THE PROBLEM =>
Nothing but a number should be written: the count of lines below that contain "computer".

Items listed in a dataset
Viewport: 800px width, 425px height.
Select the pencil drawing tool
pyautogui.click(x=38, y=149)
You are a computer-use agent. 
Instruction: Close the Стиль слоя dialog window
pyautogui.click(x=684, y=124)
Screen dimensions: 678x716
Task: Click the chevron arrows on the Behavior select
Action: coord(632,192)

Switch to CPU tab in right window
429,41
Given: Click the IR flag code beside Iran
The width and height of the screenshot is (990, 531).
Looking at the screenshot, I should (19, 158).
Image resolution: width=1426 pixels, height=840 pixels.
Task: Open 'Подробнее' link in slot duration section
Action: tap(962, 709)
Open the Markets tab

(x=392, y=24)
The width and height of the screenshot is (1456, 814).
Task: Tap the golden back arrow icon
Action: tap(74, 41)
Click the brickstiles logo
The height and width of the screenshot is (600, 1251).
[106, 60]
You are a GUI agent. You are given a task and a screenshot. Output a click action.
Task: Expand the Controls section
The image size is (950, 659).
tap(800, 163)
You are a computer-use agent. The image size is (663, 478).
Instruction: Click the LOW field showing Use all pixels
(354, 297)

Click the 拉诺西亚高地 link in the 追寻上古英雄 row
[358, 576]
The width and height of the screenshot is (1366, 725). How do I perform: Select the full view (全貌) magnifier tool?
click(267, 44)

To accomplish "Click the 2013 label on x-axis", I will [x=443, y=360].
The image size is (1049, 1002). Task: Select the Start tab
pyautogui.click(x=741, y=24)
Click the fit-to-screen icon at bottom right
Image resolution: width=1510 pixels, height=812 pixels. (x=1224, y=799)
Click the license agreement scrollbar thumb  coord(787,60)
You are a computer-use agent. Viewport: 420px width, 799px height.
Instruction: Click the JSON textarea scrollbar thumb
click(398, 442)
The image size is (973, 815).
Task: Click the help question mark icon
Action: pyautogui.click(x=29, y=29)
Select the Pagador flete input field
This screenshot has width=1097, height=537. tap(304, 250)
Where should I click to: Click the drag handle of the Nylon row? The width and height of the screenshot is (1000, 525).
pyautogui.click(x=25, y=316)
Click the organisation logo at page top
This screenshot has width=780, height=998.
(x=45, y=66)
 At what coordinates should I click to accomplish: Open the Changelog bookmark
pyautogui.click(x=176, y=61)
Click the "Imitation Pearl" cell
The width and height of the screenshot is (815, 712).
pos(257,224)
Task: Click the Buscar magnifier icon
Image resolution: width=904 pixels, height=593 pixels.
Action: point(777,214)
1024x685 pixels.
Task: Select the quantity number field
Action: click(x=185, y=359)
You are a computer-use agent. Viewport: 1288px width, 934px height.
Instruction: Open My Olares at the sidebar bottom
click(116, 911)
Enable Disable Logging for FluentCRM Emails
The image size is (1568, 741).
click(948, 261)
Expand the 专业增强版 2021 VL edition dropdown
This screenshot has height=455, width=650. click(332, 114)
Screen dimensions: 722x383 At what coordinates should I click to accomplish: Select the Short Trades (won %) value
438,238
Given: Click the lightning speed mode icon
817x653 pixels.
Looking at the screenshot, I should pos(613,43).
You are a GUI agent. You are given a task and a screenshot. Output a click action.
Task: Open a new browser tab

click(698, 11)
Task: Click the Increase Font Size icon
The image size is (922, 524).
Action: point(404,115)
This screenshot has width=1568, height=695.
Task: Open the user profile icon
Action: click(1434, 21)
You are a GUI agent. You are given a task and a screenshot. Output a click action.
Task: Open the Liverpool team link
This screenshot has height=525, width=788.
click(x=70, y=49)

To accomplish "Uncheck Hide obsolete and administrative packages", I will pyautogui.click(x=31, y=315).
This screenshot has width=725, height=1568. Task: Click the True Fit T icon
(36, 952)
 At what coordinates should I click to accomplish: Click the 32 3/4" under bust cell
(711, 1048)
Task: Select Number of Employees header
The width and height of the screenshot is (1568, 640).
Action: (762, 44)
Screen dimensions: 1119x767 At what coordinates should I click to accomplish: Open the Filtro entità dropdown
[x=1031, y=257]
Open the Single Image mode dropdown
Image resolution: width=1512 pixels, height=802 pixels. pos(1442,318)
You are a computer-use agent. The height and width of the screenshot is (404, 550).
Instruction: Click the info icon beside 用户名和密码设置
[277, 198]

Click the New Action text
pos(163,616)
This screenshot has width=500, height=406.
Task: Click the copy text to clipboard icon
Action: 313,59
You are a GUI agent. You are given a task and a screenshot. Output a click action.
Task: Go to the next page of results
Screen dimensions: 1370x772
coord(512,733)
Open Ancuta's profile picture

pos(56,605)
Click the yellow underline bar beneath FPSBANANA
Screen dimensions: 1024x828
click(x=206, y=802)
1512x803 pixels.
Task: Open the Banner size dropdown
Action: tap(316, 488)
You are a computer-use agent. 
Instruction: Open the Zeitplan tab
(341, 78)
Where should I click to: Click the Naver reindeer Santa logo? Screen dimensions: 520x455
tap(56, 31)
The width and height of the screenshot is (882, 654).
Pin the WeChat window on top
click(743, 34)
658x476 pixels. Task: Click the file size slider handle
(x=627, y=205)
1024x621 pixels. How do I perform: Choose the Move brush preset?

ANSWER TO THIS EXERCISE =>
6